§ TASK ITEM: Output each entry below as it stands, leaving out every picture.

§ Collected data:
- Opening Delimiter -

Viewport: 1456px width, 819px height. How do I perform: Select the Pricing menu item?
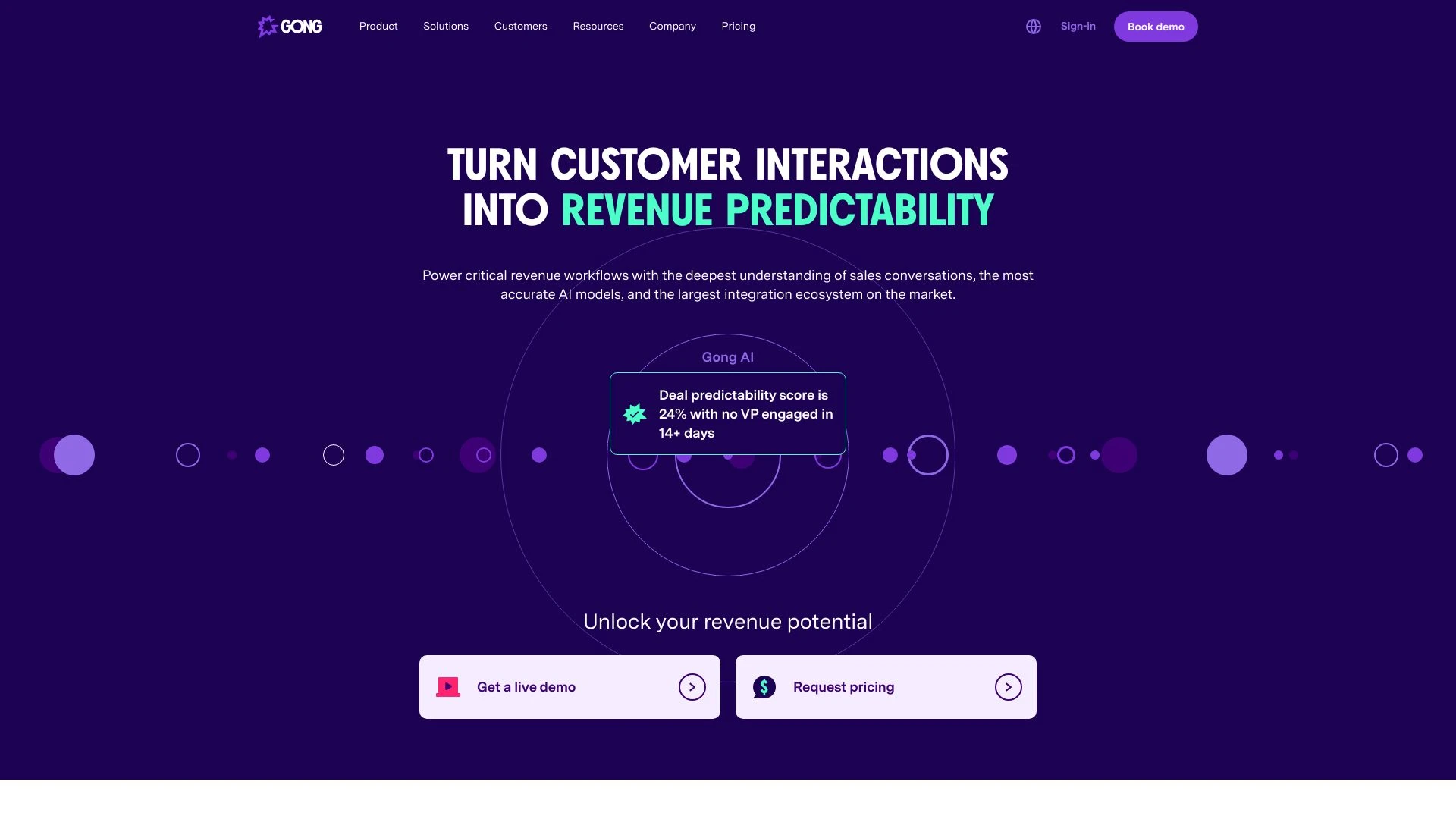tap(738, 26)
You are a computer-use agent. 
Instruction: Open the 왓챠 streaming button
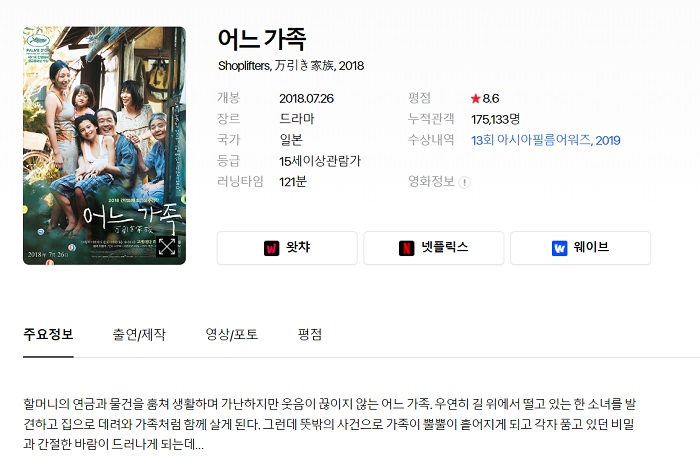tap(287, 248)
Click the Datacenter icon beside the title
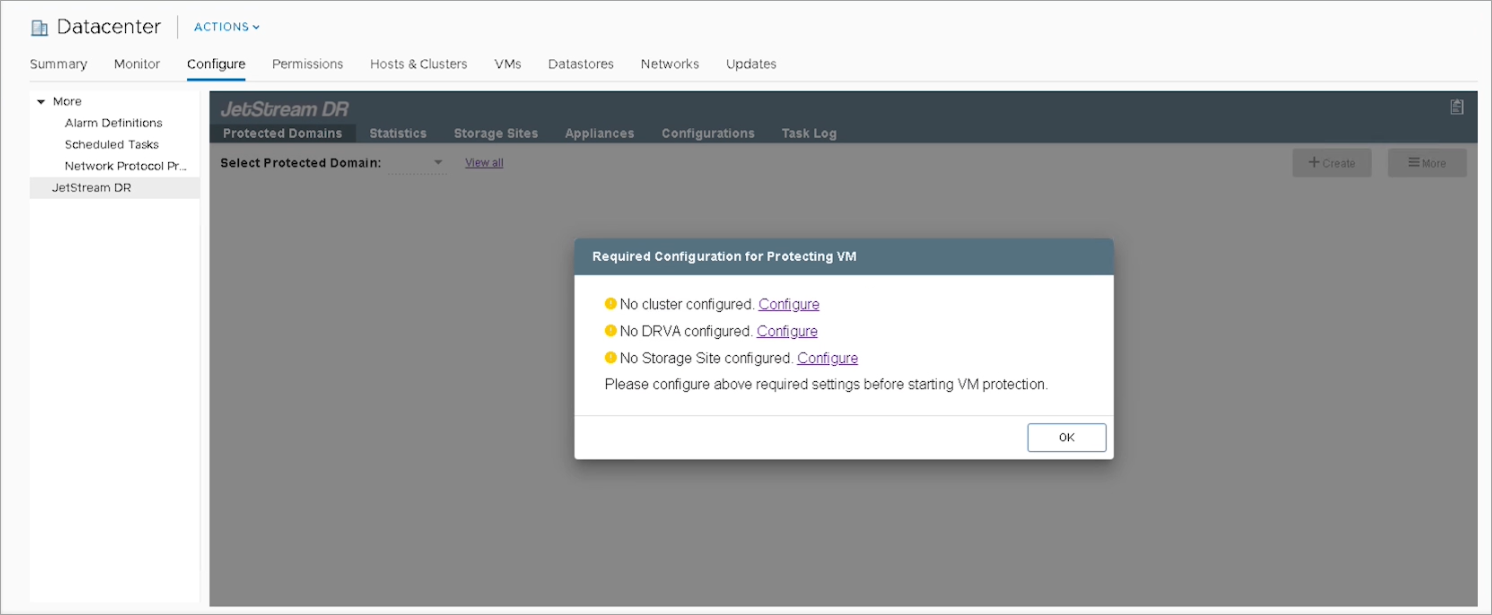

- Closing Delimiter -

§ TASK RESULT:
Viewport: 1456px width, 819px height. How do I perform: Select the Pricing menu item?
tap(738, 26)
You are a computer-use agent. 
Instruction: Open the 왓챠 streaming button
tap(287, 248)
Click the Datacenter icon beside the title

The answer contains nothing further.